● **Exercise objective**
Report every line in the records below that holds the word "Presenter".
-*-
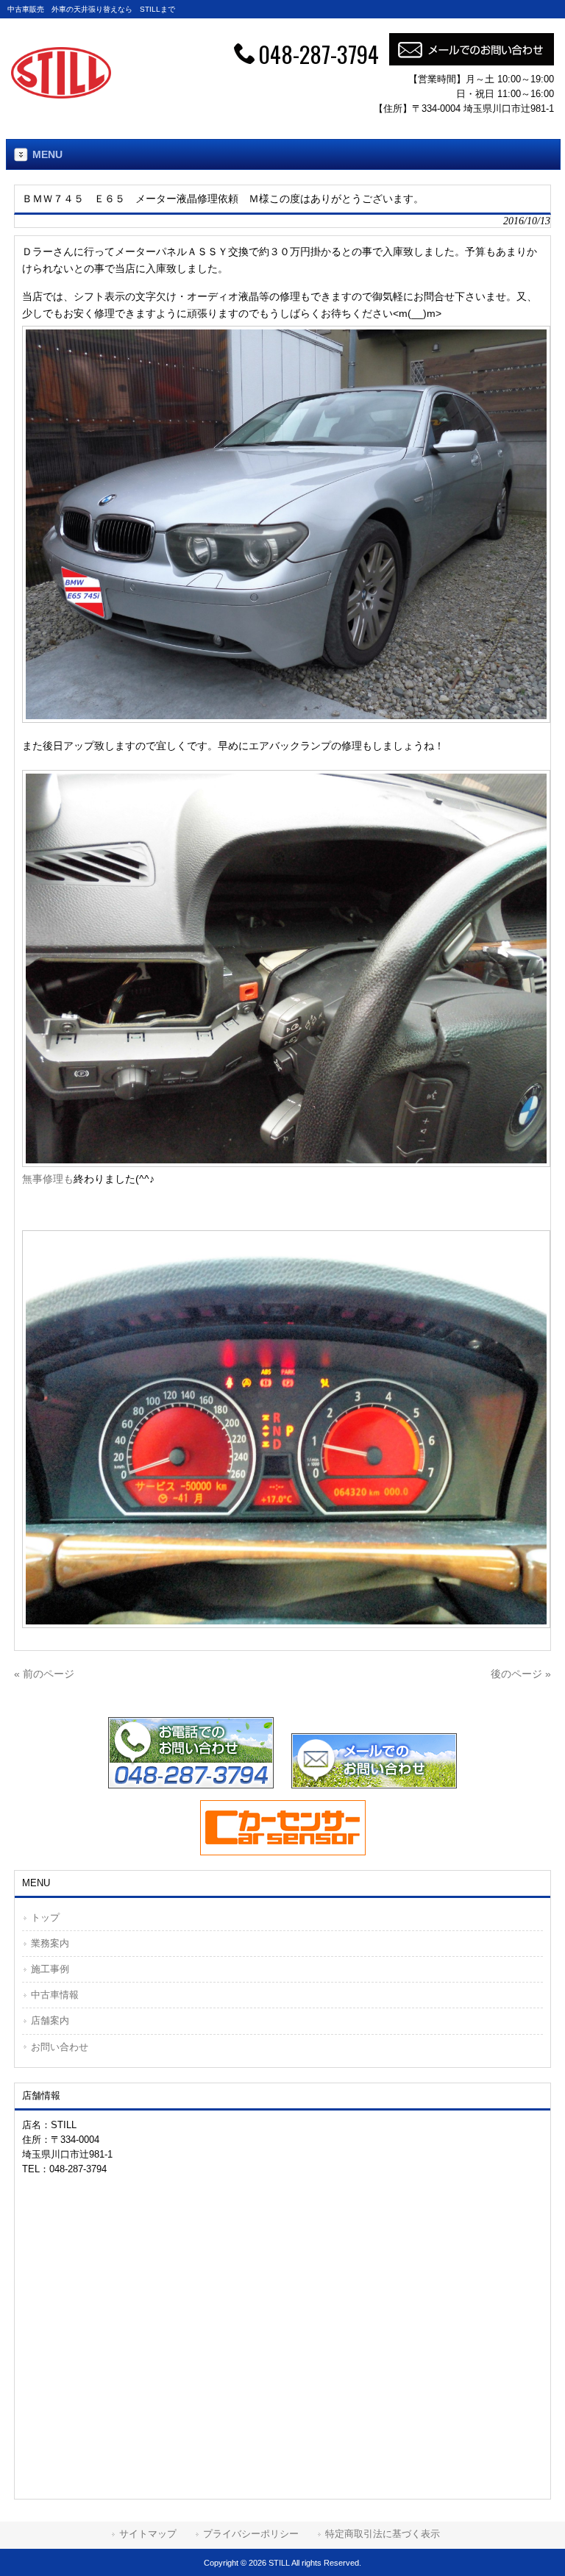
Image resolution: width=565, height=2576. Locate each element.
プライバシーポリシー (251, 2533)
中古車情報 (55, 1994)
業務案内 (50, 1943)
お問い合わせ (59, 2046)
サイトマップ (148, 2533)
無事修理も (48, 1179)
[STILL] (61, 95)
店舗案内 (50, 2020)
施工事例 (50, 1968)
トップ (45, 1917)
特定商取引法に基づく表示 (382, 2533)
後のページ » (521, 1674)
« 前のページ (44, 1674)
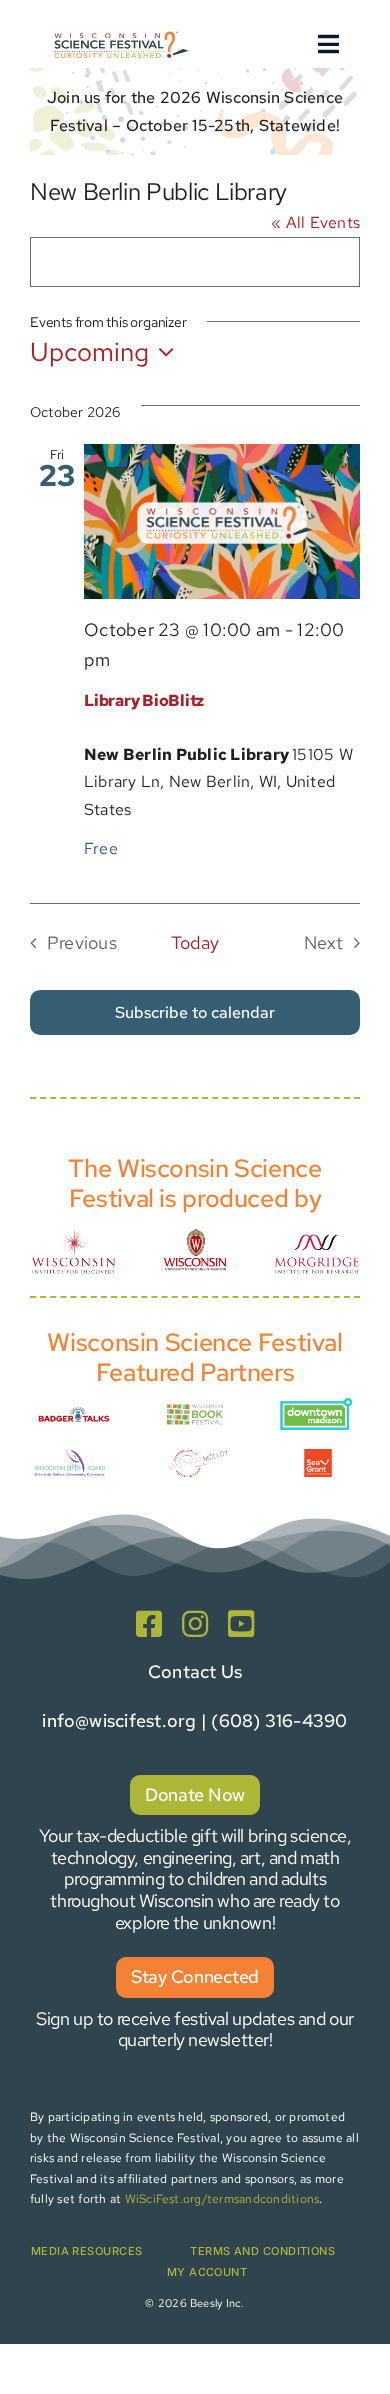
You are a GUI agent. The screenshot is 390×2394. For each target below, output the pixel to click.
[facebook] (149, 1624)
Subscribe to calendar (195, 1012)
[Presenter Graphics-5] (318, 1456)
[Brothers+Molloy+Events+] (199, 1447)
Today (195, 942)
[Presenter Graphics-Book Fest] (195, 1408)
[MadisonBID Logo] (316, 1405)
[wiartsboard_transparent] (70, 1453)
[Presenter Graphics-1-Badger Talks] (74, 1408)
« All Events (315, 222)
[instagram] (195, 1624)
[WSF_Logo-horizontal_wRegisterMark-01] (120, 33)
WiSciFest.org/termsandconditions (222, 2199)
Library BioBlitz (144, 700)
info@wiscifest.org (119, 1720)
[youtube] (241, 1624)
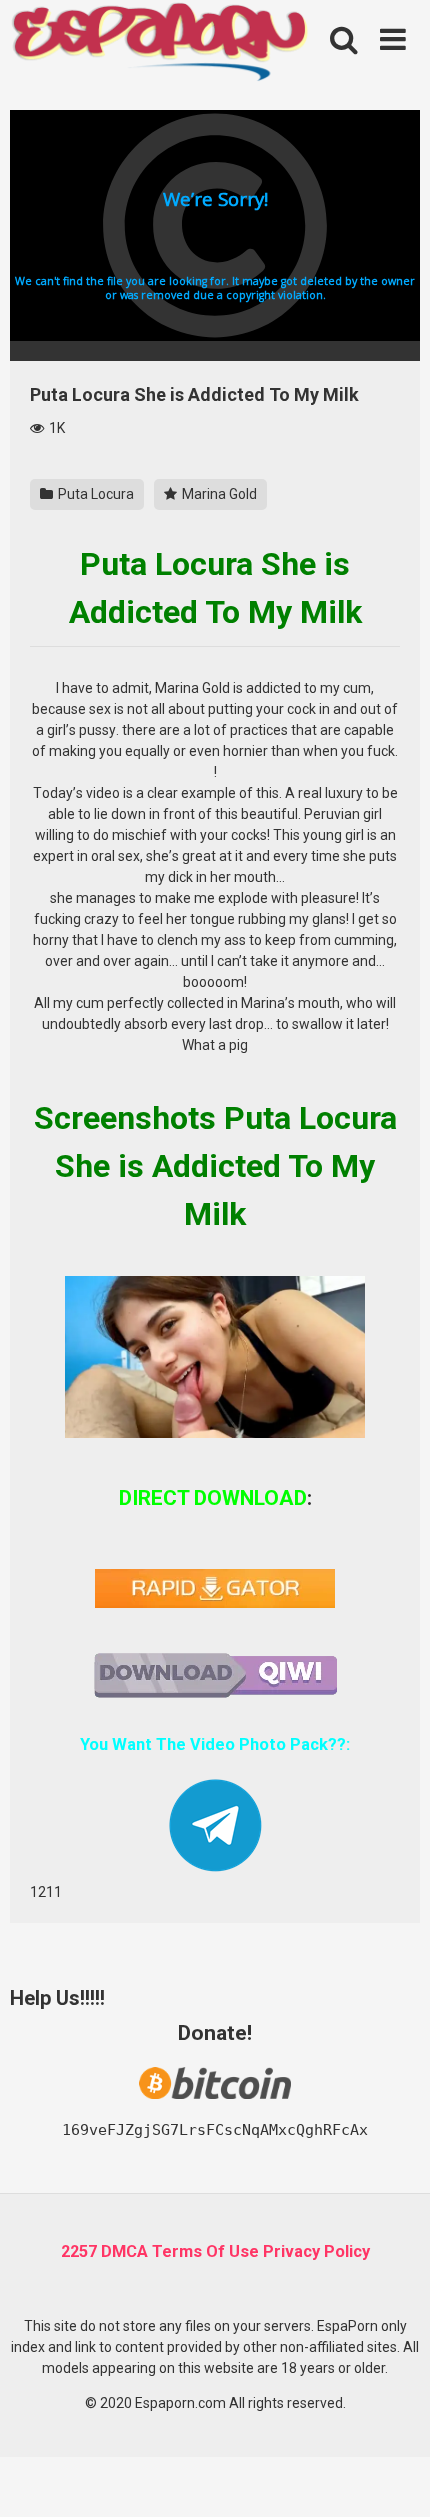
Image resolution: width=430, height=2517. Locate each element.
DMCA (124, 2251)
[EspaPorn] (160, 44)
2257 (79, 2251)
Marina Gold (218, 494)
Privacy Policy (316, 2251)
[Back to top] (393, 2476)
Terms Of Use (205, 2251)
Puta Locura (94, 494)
-*-
● **Task response**
[Presenter Graphics-5] (318, 1456)
[Presenter Graphics-Book Fest] (195, 1408)
[Presenter Graphics-1-Badger Talks] (74, 1408)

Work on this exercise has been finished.